Cerberus was a huge, black dog with three heads that never slept. One head could see the past, another the present, and the third one the future. Each of the heads had a loathsome coiffure consisting of live snakes that collected knowledge of all three aspects of time. It was very tricky indeed to fool the Hound of Hades and Hercules’ job was made even harder by being ordered to capture Cerberus without weapons and without hurting a single snake on any of its three heads. Hercules swallowed his pride and sought help from Hermes and Athena, and he participated in a psychedelic initiation known as the Eleusinian Mysteries. Hercules learned to overcome his fear and pay incredibly close attention by Hercules is able to capture Cerebus by having him touch the aconitum flower, a poisonous plant that messed with Cerebus’ prognosticative abilities and was able to bind him up using chains made of diamonds.
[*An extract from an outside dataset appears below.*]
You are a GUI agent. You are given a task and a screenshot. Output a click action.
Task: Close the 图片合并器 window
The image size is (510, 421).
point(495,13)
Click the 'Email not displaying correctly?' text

This myth correlates to the hardest and potentially most dangerous task humans have ever faced. The speed at which computers operate and the associated information technology has doubled every two years for at least 65 years, and we are now in the steepest part of the exponential curve. Artificial Intelligence is already meeting with a large degree of fear and trepidation, as witnessed by the plethora of science fiction films and books about intelligent machines breaking out of human control. Science fiction is rapidly becoming fact and the path we choose and the way we travel that path will determine whether our story ends in apocalypse or utopia. The next paradigm in computer evolution is quantum computing, and quantum computers are already being built inside of isolation chambers 180 times colder than interstellar space. We already know that quantum biology occurs at room temperature in bird navigation, photosynthesis and in the microtubules in the neurons of the human brain, and it is now proposed that it may be involved in consciousness. Quantum computing has recently been demonstrated using pure silicon, as well as in diamonds (like those in the chain that held Cerberus.)
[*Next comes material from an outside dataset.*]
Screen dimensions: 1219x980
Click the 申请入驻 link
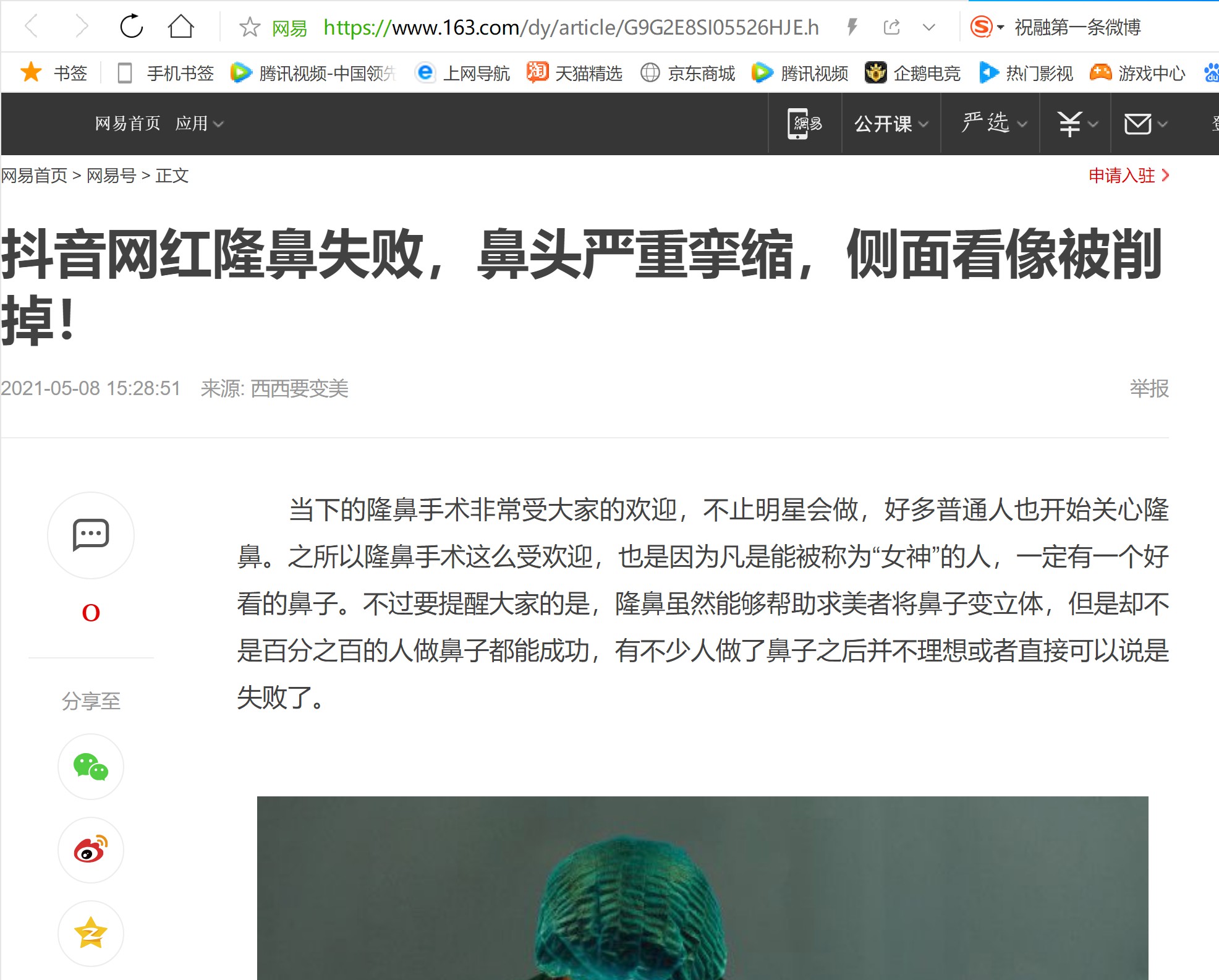click(1129, 176)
Solution: It is time to pay close attention because we probably won't get a second chance to get it right. Cyberwar is already a fact, and it could easily lead to the hell of World War III. Developing AI as a standalone competitor to humans might also be disastrous for humans—especially if AI develops a mind of its own and decides that humans are a threat. This would be another kind of Hades.

Faced with two existential threats, we should deliberative and speedily choose a third way that allows us to break out of the chrysalis of technology into a world of mutually beneficial symbiosis. This means seeking the cooperative global development of AI in a way that will benefit all of us, while keeping us all involved in the process. This will also mean eventually merging with our technology on a high level. We can begin this process by developing public policy wikis like LOGOS and UNICE that serve to transparently organize facts and reason to aid in governance. AI will eventually be able to summarize the wisdom of the crowd and speak to us in our language in any image we choose. Later still, we may participate with direct brain interfaces that allow us work together at computer speed while still retaining our individuality.